David M. Kramer
- Core Faculty, Cyanobacteria/Algae Models, DOE - Project A Faculty, DOE - Project B Faculty, Plant models
Hannah Distinguished Professor in Photosynthesis and Bioenergetics
Department of Biochemistry and Molecular Biology
Energetics and control of photosynthesis electron and proton transfer reactions reactive oxygen generation the conversion of light energy by plants into forms usable for life understanding the processes involved at both molecular and physiological levels, how they are regulated and controlled how these processes define the energy budget of plants and the ecosystem how plants have evolved to support life in extreme environments
Among the tools used in Dr. Kramer’s lab are spectroscopic approaches including absorption, fluorescence, circular dichroism and electron spin resonance (EPR) applied to isolated membranes, organelles and intact plants. Students in the laboratory gain wide exposure to biophysical techniques and the important area of bioenergetics.
My laboratory seeks to understand how plants convert light energy into forms usable for life, how these processes function at both molecular and physiological levels, how they are regulated and controlled, how they define the energy budget of plants and the ecosystem and how they have adapted through evolution to support life in extreme environments. Some of the specific projects are outlined below.

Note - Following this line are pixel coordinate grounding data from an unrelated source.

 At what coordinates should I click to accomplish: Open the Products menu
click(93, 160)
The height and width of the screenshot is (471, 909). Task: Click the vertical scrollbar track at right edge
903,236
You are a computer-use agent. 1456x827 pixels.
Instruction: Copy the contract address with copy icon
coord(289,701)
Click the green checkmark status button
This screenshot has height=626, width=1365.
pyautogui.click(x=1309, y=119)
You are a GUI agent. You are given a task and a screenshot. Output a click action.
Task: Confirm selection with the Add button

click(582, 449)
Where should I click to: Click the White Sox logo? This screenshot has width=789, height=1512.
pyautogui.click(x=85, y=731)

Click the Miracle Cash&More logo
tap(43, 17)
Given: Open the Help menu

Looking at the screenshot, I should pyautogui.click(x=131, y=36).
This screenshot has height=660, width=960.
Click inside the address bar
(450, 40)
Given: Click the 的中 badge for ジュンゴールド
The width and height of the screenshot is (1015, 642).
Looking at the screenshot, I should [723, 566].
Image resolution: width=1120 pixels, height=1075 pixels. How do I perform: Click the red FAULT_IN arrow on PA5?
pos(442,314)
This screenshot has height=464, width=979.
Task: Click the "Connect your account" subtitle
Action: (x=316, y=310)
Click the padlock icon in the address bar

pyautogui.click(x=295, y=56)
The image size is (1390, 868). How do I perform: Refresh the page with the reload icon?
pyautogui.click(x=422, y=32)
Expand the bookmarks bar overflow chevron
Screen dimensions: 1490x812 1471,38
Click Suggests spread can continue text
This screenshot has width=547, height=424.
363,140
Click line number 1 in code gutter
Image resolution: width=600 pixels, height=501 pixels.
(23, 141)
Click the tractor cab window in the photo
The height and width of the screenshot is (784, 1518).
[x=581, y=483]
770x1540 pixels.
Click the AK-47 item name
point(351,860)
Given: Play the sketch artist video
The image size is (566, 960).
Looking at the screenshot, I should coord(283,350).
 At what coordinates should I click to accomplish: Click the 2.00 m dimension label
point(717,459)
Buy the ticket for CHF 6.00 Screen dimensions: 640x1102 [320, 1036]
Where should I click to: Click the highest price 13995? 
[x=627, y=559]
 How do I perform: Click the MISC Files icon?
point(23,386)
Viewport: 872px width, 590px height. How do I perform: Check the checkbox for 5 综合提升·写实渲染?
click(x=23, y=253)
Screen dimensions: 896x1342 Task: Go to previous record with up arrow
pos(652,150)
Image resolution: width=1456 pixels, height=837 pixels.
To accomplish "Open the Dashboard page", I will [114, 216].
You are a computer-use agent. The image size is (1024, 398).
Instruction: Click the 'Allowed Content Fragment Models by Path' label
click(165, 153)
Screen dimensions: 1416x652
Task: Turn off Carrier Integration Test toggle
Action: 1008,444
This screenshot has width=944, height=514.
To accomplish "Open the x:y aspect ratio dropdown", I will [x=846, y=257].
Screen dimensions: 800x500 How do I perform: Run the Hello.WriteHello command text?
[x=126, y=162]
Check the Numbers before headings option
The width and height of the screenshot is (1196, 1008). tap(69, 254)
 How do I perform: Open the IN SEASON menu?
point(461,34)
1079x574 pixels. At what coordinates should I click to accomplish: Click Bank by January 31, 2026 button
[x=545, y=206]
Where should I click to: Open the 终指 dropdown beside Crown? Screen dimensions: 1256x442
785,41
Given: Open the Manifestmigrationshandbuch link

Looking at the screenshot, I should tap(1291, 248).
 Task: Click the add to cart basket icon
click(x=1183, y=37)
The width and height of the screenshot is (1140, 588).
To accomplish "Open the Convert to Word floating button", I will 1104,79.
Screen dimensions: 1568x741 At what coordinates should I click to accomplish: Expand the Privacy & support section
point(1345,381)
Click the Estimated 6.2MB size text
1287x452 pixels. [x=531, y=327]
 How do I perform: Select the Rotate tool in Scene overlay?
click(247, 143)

The multiple roles of the thylakoid proton motive force
Energy conversion by the chloroplast involves capture of light energy and its funneling through a series of pigment-excited states, electron and proton transfer reactions, ultimately into the NADP+/NADPH and ATP/ADP + Pi couples. In this way, photosynthesis drives essentially all biochemistry in our ecosystem. Many of the intermediates in energy conversion are also quite reactive, and at sufficiently high concentrations they can destroy the photosynthetic apparatus (photoinhibition or photodamage) or even kill the plant. To prevent photoinhibition, the efficiency of the light harvesting complexes is down-regulated via the dumping of excitation energy harmlessly as heat. This, of course, lowers the efficiency of photosynthesis, but prevents photodamage.
There are strong indications that the balancing of photoprotection and photochemical efficiency is important for acclimation to environmental challenges. We are focusing on the dual role of the transthylakoid proton gradient, or proton motive force (pmf), which serves a pivotal role in this balancing act, both as a key intermediate in energy conversion, driving the synthesis of ATP, as well as the trigger for initiation of NPQ. New research on the structure and function of the ATP synthase and the cytochrome b6f complex, as well as on the nature of the proton motive force, has begun to reveal how pmf balances these two key roles.
The mechanisms of the electron transfer-coupled proton pumps
To make ATP, the chloroplast couples exergonic electron transfer reactions to translocation of protons across the thylakoid membrane. The resulting pmf is used to drive the endergonic synthesis of ATP. We have focused on the reactions of the cytochrome b6f complex and related cytochrome bc1 complexes (of bacteria and mitochondria). These enzymes oxidize hydroquinones (quinols) and reduce soluble electron carriers. The energy released in this process is used to pump protons, probably via a mechanism called a Q-cycle, which is responsible for producing about one-third of all of the ATP in plants. Under adverse conditions, the cytochrome b6f/bc1 complexes can also produce, as a byproduct, superoxide, which in turn can lead to diseases, including some associated with aging in humans. To understand (and potentially control) these processes, we are investigating the molecular structure and mechanism of these complexes using a range of biophysical and molecular techniques.
Proton-coupled electron transfer reactions in energy conversion
It has been shown that key reactions in these complexes are a special type of electron transfer reaction, called a proton-coupled electron transfer reaction (PCET). Although applicable theory exists for straightforward electron transfer (ET), PCET is much more complex. We have been investigating PCET using a synthetic photoactive mimic of the Qo site of the cytochrome bc1 and b6f complexes.
How photosynthesis works in vivo
Ultimately, we aim to understand how the specific molecular mechanisms of the photosynthetic system determine how the plant survives and grows. This approach is enabled by our development of novel spectroscopic techniques that allow us to observe specific photosynthetic reactions both in isolated systems (which are easily manipulated), and in living plants. With these tools, we are now able to monitor many of the photosynthesis reactions in living plants under natural conditions. This allows us to test whether models developed on isolated systems truly operate in vivo. In some cases, such studies have led us to new conclusions about how enzymes operate at the molecular level. Finally, the technology developed through these efforts has potential applications in plant breeding and precision farming, by giving growers the ability to rapidly assess the physiological status of plants.